PAGE EXTRACT »
------------

AN ELECTION ENTERTAINMENT.
"Here tumult wild and rude confusion reign,
And hoodwink'd party heads the senseless train;
Here meets her motley tribe—here holds her court,
For pamper'd Gluttony, the grand resort.
From orgies so profane—stern Freedom flown,
Corruption mounts her abdicated throne.
Unhappy Britain—thy degenerate tribe,
Like Esau, barter birthright for a bribe."—E.
THE ELECTION, PLATE I. THE ENTERTAINMENT.
The first act of this popular farce is very properly a dinner, which in all public transactions ought to precede every other business.[58] The scene is laid in a country town, at an inn, which in these piping times of peace is kept open for the friends of the Court candidate. All the party, except the divine and the mayor, have ended their repast; but episcopal dignity, or prætorian distinction, gives a right to more indulgence than is allowed to the unhallowed multitude.
The highly polished and accomplished gentleman[59] who aspires to the honour of a seat in the British senate demands our first notice. He has what an Hibernian would call a face of much promise. His dress, air, and grace proclaim that he has travelled. Pope has described him exactly as if he had sat for the picture:
"He saunter'd Europe round,
And gathered every vice on Christian ground,
Saw every court, heard every king declare
His royal sense of operas, or the fair.—
See now half-cured, and perfectly well-bred,
With nothing but a solo in his head,
As much estate, and principle, and wit,
As Jansen, Fleetwood, Cibber, shall think fit;
Stol'n from a duel, follow'd by a nun,
And if a Borough choose him,—not undone," etc.

------------

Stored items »
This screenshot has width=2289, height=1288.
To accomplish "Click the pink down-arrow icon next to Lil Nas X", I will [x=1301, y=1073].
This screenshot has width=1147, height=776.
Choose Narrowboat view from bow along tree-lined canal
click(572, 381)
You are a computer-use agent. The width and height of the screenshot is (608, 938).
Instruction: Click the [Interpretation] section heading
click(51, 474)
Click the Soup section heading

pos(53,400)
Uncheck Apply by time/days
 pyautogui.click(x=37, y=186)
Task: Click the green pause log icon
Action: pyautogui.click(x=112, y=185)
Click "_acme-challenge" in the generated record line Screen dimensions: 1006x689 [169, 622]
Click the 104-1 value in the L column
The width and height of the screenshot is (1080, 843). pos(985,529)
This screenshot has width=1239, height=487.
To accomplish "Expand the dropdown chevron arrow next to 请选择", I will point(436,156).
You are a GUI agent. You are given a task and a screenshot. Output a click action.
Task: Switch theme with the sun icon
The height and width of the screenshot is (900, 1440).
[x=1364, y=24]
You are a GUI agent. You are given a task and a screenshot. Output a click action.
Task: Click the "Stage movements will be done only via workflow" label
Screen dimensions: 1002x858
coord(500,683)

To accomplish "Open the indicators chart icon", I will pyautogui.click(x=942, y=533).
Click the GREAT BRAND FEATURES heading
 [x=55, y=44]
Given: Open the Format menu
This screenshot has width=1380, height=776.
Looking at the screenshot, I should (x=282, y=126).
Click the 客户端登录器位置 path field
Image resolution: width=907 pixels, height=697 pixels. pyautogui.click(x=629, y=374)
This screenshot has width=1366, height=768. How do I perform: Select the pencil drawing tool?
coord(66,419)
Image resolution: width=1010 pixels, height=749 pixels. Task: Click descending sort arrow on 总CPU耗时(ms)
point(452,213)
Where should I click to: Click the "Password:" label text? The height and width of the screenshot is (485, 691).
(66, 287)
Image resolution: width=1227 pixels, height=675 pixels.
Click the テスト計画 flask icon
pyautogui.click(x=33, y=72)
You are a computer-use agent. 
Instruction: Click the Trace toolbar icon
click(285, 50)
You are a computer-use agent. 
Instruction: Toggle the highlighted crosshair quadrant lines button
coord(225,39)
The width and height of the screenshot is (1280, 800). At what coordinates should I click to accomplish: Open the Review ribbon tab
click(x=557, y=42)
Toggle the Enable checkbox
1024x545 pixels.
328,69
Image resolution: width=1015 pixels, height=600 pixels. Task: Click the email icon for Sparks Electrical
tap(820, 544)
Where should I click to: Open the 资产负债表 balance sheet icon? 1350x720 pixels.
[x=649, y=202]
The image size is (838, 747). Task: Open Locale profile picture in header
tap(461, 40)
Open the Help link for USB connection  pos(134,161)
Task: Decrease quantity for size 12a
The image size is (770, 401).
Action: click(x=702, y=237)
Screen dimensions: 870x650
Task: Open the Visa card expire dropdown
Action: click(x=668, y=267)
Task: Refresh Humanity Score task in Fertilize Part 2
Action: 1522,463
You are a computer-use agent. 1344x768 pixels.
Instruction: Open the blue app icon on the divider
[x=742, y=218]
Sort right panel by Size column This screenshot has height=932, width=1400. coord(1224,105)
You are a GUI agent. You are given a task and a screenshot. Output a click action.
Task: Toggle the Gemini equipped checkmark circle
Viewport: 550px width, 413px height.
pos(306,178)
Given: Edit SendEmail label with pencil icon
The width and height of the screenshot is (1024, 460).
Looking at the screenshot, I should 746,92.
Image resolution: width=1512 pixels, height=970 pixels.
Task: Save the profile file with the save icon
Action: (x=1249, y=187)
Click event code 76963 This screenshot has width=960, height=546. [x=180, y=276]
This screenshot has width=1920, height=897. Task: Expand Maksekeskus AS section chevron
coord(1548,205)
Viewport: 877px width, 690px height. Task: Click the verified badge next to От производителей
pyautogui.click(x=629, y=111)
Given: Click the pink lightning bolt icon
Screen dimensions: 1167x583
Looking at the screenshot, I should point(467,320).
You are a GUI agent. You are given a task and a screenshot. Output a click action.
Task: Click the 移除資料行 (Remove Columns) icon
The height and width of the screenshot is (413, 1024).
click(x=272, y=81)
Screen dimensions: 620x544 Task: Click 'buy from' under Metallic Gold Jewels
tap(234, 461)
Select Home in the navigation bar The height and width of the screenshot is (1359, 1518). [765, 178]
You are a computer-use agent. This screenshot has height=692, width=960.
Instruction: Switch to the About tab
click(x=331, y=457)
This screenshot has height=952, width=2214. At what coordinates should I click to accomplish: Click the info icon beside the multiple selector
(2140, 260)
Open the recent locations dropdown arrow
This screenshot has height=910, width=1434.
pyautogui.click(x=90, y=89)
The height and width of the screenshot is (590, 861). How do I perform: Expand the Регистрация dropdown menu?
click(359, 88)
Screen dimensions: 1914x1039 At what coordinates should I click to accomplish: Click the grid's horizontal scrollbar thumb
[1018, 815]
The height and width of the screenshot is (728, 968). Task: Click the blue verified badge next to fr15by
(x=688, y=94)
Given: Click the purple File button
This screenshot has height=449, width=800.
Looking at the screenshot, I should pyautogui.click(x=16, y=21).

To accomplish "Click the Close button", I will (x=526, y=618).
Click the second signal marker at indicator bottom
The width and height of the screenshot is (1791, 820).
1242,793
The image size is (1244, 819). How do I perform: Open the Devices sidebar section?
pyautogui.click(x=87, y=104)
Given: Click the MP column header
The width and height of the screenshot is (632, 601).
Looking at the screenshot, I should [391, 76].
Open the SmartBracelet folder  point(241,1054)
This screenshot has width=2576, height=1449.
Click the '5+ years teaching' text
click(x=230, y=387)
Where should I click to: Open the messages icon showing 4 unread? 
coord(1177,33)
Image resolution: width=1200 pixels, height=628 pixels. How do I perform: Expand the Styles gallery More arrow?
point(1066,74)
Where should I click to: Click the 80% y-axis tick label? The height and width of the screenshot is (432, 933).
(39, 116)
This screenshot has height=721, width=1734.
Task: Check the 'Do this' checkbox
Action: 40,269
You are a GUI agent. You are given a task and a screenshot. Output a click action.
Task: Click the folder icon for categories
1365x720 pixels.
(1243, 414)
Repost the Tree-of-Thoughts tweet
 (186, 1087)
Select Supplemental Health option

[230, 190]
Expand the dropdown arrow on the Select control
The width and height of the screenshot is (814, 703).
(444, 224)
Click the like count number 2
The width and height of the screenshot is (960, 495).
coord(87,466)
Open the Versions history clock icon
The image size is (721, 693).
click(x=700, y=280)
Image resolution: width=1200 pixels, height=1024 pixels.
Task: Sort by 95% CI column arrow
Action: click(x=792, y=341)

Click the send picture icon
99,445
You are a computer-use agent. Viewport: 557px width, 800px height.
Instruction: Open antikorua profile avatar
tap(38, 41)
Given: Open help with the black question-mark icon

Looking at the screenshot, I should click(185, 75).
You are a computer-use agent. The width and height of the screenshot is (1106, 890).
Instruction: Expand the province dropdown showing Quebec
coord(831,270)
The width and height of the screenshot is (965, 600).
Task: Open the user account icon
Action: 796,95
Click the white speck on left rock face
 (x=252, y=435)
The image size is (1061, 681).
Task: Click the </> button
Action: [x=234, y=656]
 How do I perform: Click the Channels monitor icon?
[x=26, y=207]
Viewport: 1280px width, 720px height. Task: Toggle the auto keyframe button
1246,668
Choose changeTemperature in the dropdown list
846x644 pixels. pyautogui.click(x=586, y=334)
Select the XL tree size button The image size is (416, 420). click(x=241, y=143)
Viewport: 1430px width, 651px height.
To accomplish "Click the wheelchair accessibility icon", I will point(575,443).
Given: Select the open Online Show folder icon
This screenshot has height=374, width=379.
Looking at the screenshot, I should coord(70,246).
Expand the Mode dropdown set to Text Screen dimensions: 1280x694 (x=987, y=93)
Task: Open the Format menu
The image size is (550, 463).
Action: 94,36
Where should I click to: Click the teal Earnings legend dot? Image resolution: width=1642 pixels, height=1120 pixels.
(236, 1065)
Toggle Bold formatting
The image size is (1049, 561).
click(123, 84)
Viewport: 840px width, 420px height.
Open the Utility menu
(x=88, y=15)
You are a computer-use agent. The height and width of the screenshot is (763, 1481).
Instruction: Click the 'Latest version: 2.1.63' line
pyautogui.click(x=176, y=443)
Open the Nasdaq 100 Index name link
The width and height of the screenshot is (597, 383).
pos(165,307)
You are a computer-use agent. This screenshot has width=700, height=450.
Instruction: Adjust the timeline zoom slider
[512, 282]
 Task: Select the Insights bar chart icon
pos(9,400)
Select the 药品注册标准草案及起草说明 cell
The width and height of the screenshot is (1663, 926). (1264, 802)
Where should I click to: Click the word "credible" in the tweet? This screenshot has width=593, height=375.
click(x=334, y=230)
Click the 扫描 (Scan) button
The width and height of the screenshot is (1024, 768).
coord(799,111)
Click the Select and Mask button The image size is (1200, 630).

------------

WHAT THE TASK REQUIRES » Transcribe from the election commentary above the part that opens with the words containing "AN ELECTION ENTERTAINMENT." and closes with "I. THE ENTERTAINMENT.".

ANSWER TO THIS TASK »
AN ELECTION ENTERTAINMENT.
"Here tumult wild and rude confusion reign,
And hoodwink'd party heads the senseless train;
Here meets her motley tribe—here holds her court,
For pamper'd Gluttony, the grand resort.
From orgies so profane—stern Freedom flown,
Corruption mounts her abdicated throne.
Unhappy Britain—thy degenerate tribe,
Like Esau, barter birthright for a bribe."—E.
THE ELECTION, PLATE I. THE ENTERTAINMENT.